— Task instructions —
Condense the paragraph beginning "First of all, you know what?" in the advice text below into a short bulleted list that keeps its main points.

First of all, you know what? I've had your exact problem too; I'm 4'11" myself, and all my life people have teased me and misjudged me because of my height. It's a very stupid reason- people are idiots. Especially that loser you call your boyfriend! So you're short. Big deal! Look at you- you are GOOD at gymnastics, and your height can only add to that skill. And you know what they say- good things come in small packages. Your "boyfriend" is just too much of an idiot to see that! If anything, I bet it's not really the height that bothers him; I bet it's the fact that you're more athletic than he is. Your talent intimidates him, like being a genius or being a famous actress would too. It's not your fault- people like him who can't see past the outside or the skill to the person within are too immature to waste time on. I hope you feel better, and good luck.

~Daine~

I have a best friend and for ages I've fancied her boyfriend. I've tried telling her and I've even tried telling him but this boy is absolutely gorgeous. I have got off with him and we can't look eachother in the eye and it's hurting my feelings to think that her almost slept with me and is still carrying on with my BEST FRIEND.

— Raw data —

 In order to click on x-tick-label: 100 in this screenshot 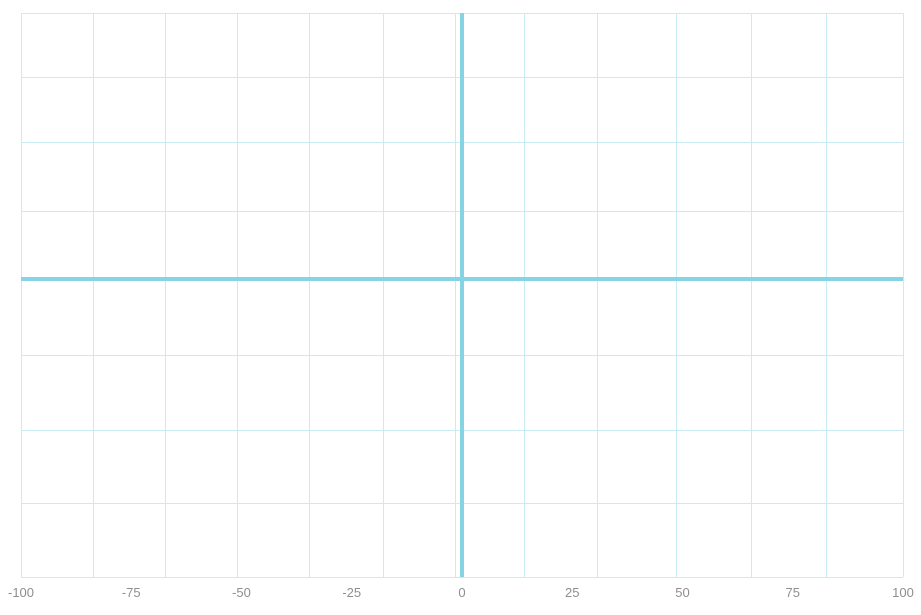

— Answer area —
- The writer is 4'11" and has been teased and misjudged for being short.
- Height is a stupid reason to judge anyone.
- The reader is good at gymnastics, and being short only adds to that skill.
- Good things come in small packages.
- The boyfriend is probably bothered less by the height than by the reader being more athletic, and that talent intimidates him.
- It isn't the reader's fault, because people who can't see past the outside are too immature to waste time on.
- The writer hopes the reader feels better and wishes them luck.